(SUPPLIED MATERIAL begins)

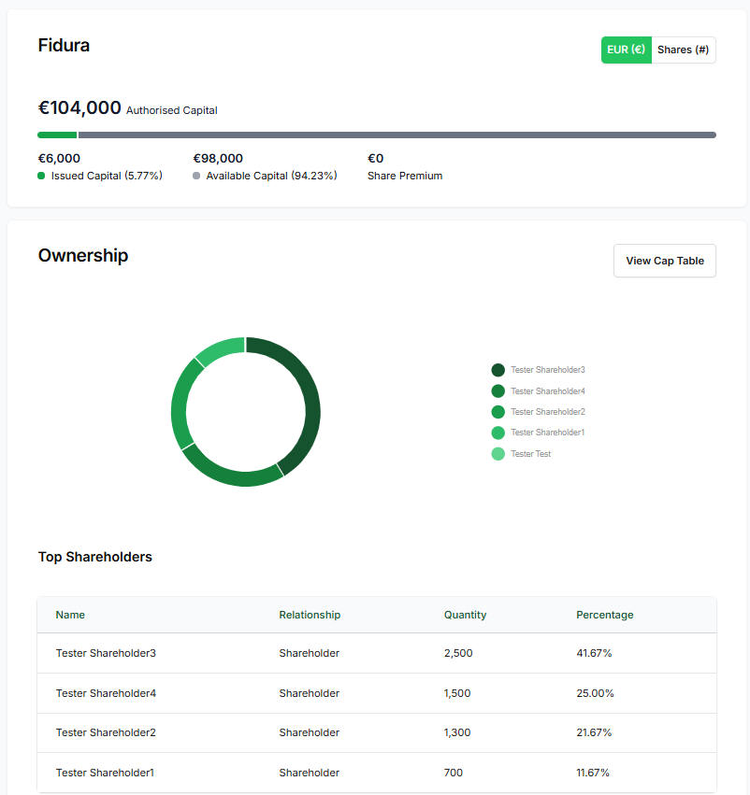
Task: Toggle Tester Test in the chart legend
Action: [533, 453]
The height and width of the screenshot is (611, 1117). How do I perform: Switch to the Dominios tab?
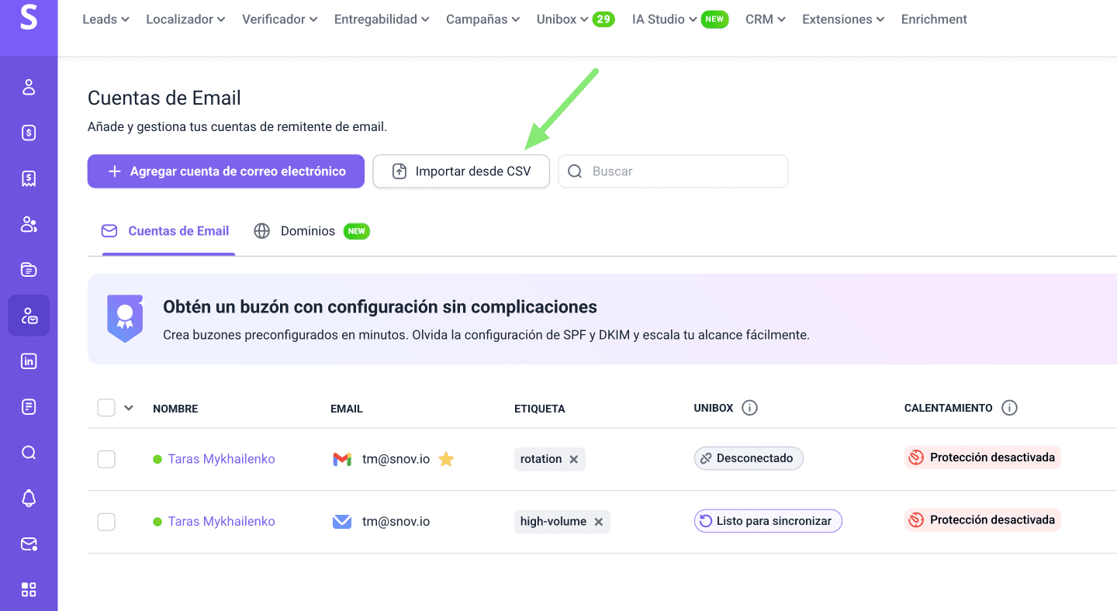[307, 231]
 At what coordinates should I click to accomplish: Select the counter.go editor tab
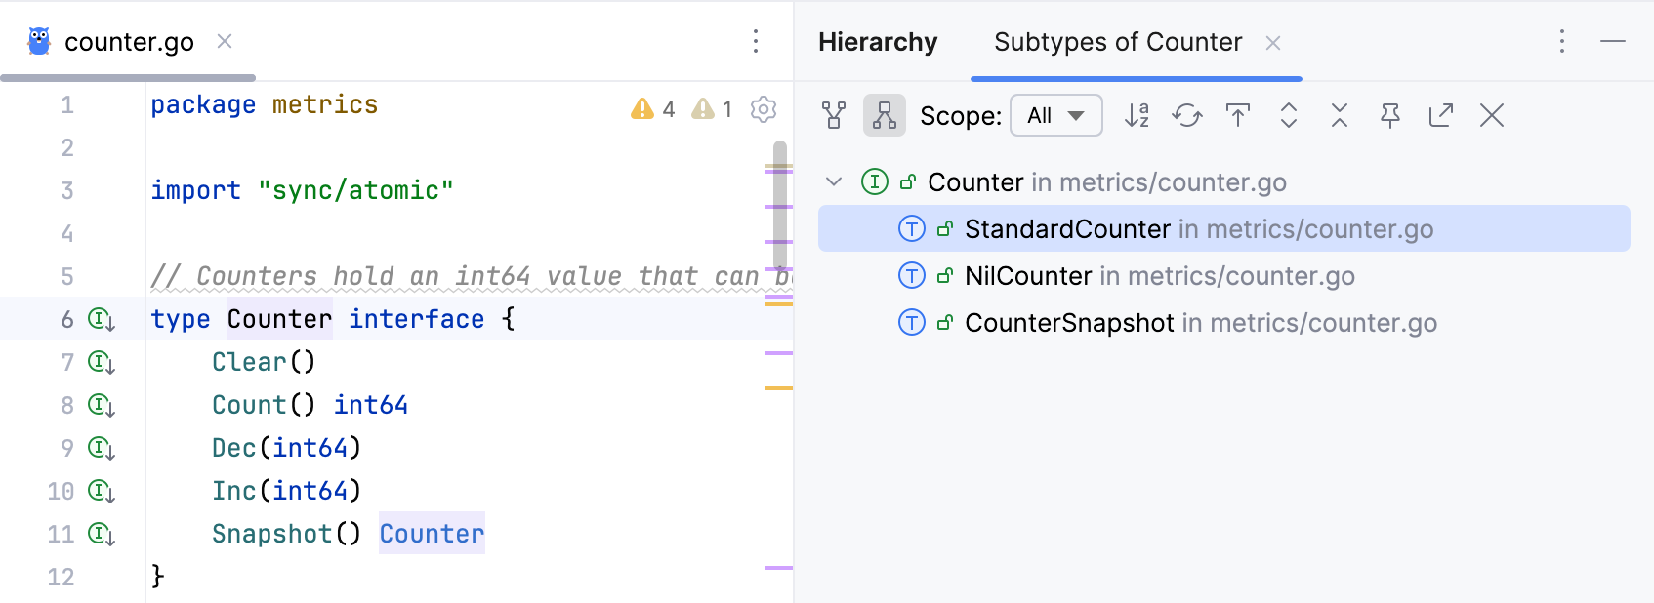click(x=129, y=42)

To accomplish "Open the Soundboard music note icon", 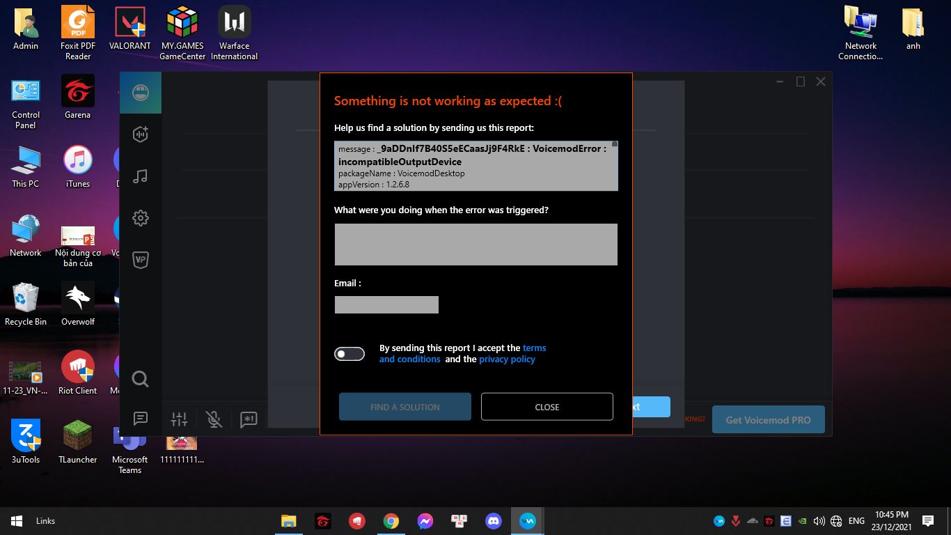I will (141, 176).
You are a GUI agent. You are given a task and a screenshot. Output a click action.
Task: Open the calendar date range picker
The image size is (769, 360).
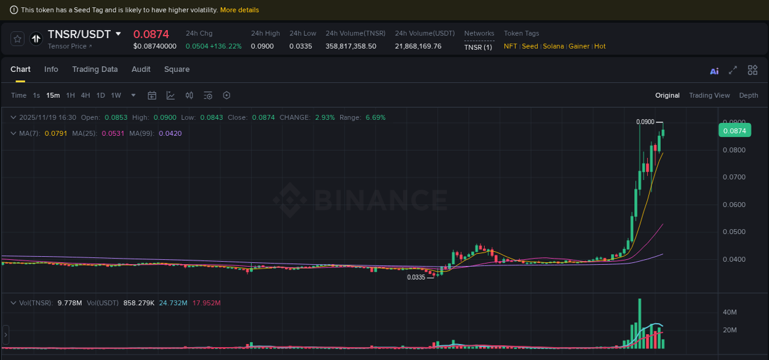click(x=152, y=95)
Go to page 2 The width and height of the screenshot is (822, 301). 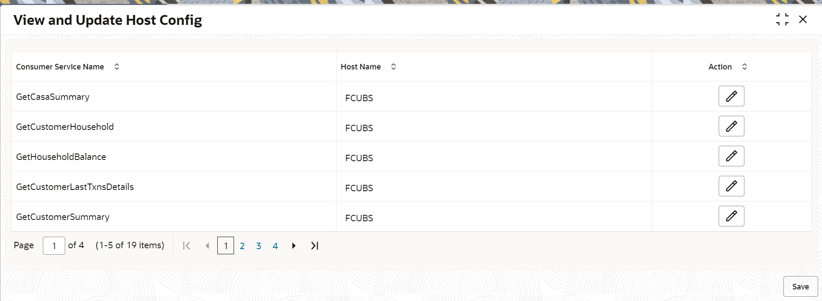click(242, 246)
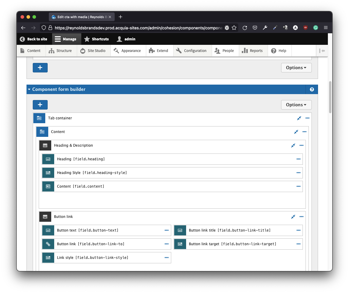The image size is (349, 293).
Task: Open the Site Studio admin menu
Action: [x=94, y=51]
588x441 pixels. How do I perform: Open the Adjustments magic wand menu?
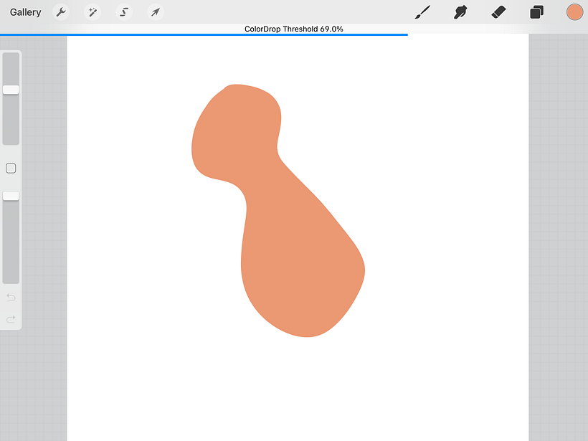point(93,12)
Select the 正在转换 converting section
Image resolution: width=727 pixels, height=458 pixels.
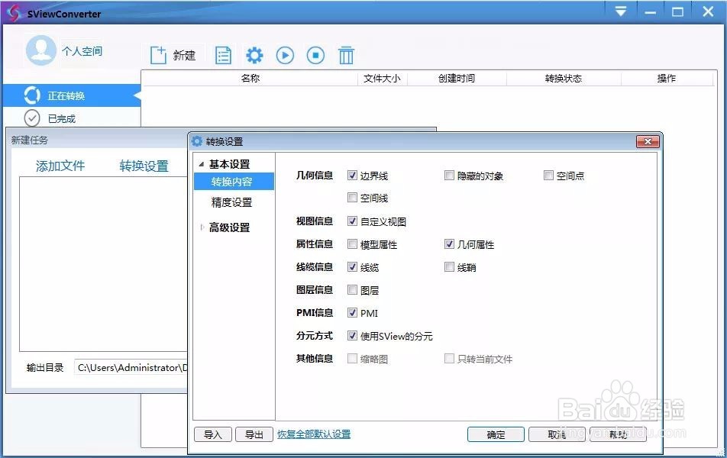(69, 95)
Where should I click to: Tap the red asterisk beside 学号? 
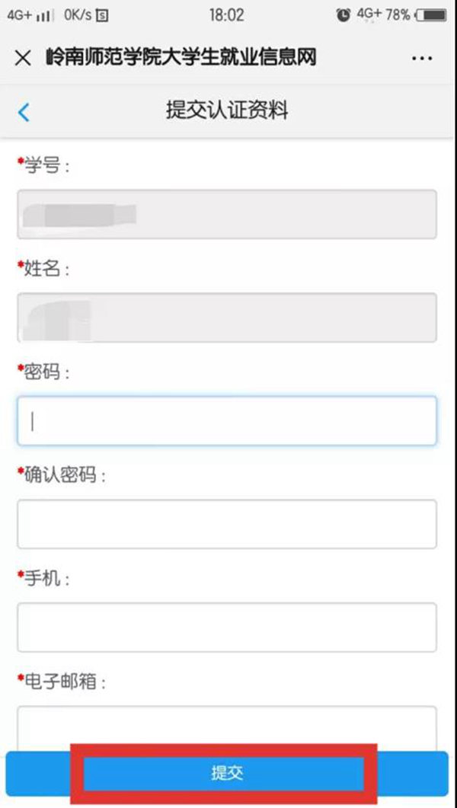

(SUPPLIED MATERIAL ends)

## ACTIVITY
Please copy, exactly as written, the lines from the one that contains "Image resolution: width=727" through the end of the records, both ends included. Do not include the pictures.

## RESPONSE FOR THIS EXERCISE
Image resolution: width=727 pixels, height=458 pixels.
(69, 95)
Where should I click to: Tap the red asterisk beside 学号? 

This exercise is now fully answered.